4D followed the current best practices when introducing Unicode, by writing text files with a BOM by default. But as UTF-8 has nearly become the standard text file format, the BOM is less and less used.
NEW 4D convention ON TEXT FILES
From now on, following the trends, 4D writes text files without a BOM. And on macOS, 4D uses LF as EOL character. This is completely automatic for all files written by 4D, such as 4DSettings, 4dm, 4DForm, and so on.
When opening files in a previous 4D version, you won’t encounter any problem, even if they were written in 4D v19 R2, because these previous versions were able to open files without BOM and using LF as EOL character.
Want to follow 4D’s behavior? New compatibility settings are available that allow TEXT TO DOCUMENT and File.setText() to generate files without a BOM and use LF as EOL character on macOS when the optional “charSet” and “breakMode” parameters are missing. This is fully automatic; you don’t need to rewrite your source code to benefit from this new behavior.
NEW CHARACTER SETS
The new compatibility settings apply to the commands TEXT TO DOCUMENT and File.setText() when they are used without the “charSet” or “breakMode” optional parameters.
No changes were made for the EOL character. It can still be forced using the “breakMode” parameter.
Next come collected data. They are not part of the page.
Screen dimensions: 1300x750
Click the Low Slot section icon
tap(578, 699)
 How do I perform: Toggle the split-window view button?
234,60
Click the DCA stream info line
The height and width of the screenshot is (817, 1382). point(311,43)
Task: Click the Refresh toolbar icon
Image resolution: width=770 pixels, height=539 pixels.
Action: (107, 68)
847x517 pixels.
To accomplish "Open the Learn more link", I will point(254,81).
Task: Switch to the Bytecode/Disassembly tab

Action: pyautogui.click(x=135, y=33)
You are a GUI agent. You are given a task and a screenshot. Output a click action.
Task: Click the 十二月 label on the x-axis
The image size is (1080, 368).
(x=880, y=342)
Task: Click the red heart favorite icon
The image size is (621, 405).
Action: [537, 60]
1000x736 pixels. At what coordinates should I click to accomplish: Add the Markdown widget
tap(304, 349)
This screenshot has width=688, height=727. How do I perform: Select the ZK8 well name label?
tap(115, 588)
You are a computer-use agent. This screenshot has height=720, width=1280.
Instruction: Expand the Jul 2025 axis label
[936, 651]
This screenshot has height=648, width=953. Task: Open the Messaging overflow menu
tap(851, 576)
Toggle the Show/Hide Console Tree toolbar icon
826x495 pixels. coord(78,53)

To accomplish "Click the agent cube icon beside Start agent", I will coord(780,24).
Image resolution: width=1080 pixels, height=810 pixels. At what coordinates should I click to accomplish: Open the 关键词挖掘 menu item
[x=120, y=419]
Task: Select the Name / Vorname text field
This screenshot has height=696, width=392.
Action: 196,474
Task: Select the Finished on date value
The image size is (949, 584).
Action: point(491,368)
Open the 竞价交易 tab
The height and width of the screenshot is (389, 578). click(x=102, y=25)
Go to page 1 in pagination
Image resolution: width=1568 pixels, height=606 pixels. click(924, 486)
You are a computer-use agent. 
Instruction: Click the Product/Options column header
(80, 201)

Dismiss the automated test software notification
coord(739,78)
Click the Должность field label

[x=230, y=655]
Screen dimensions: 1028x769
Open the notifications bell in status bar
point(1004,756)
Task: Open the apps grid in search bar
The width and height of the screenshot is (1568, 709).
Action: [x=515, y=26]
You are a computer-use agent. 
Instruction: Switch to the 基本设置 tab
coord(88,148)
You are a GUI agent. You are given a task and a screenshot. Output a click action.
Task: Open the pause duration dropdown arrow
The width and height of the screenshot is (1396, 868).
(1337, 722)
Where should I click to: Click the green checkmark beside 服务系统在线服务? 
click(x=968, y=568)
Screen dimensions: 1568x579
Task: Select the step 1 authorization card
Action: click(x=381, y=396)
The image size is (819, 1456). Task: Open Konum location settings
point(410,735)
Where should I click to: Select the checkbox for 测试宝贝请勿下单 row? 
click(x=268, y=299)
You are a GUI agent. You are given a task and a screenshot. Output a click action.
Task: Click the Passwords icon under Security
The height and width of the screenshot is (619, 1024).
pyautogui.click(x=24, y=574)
In the same way, you may want to define precisely if the files generated by TEXT TO DOCUMENT and File.setText() contain a BOM or not. To do this, define a Unicode character set ending with “-no-bom”, such as “UTF-8-no-bom” or “UTF-16-no-bom”, to write a file without a BOM. To write a file with a BOM, you can still use the existing character sets without the suffix “-no-bom”, such as “UTF-8” or “UTF-16”.